** Problems to work on **
A) List every publication named in the article on DNA-based lead detection.
B) Reproduce word for word the part of the article on DNA-based lead detection that begins at the words "The process also" and ends after "old gas regulators.".

** Selected excerpt **
BEGIN

The health risk has made detecting lead in our environment a national
concern.
And University of Illinois researchers have developed what could
prove to be a simple, fast, inexpensive method of on-site lead detection,
using a DNA-based sensor designed to glow like a microscopic lightning
bug in the presence of even tiny amounts of the metal.
The process also could be modified to sense other toxic
metals, such as mercury. That metal became a particular concern in Illinois
this year when Nicor Inc. began investigating mercury contamination in
dozens of homes in the Chicago area, caused by the company's old gas regulators.
In their lab work, published in the Oct. 25 issue of the
Journal of the American Chemical Society, UI chemistry Professor Yi Lu
and graduate student Jing Li were able to detect lead at levels about 50
times below the amount considered dangerous.
"This DNA is very selective for lead," Lu said.
"The process of finding it (evidence of lead) costs a
lot less, the time and the effort," he added.
Eventually, Lu hopes to see portable lead detection devices
employed using the process, which is being patented. He's already working
with researchers in the UI College of Engineering on hardware designs.
Lu said such a device could be feasible in as little as
five to 10 years.
Others, such as Anthony Czarnik, a bio-sensing specialist
and editor of the Journal of Combinatorial Chemistry, also see the research
leading to a marketable device.
"I think this work could serve as the basis for real-world
(lead) sensors," Czarnik said in the most recent issue of Chemical &
Engineering News.

END

** Data under study **
BEGIN

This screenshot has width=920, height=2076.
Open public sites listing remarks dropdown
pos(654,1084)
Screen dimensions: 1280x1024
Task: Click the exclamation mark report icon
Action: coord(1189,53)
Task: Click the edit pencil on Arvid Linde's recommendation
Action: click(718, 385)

END

** Exercise solutions **
A)
Journal of the American Chemical Society
Journal of Combinatorial Chemistry
Chemical & Engineering News

B)
The process also could be modified to sense other toxic
metals, such as mercury. That metal became a particular concern in Illinois
this year when Nicor Inc. began investigating mercury contamination in
dozens of homes in the Chicago area, caused by the company's old gas regulators.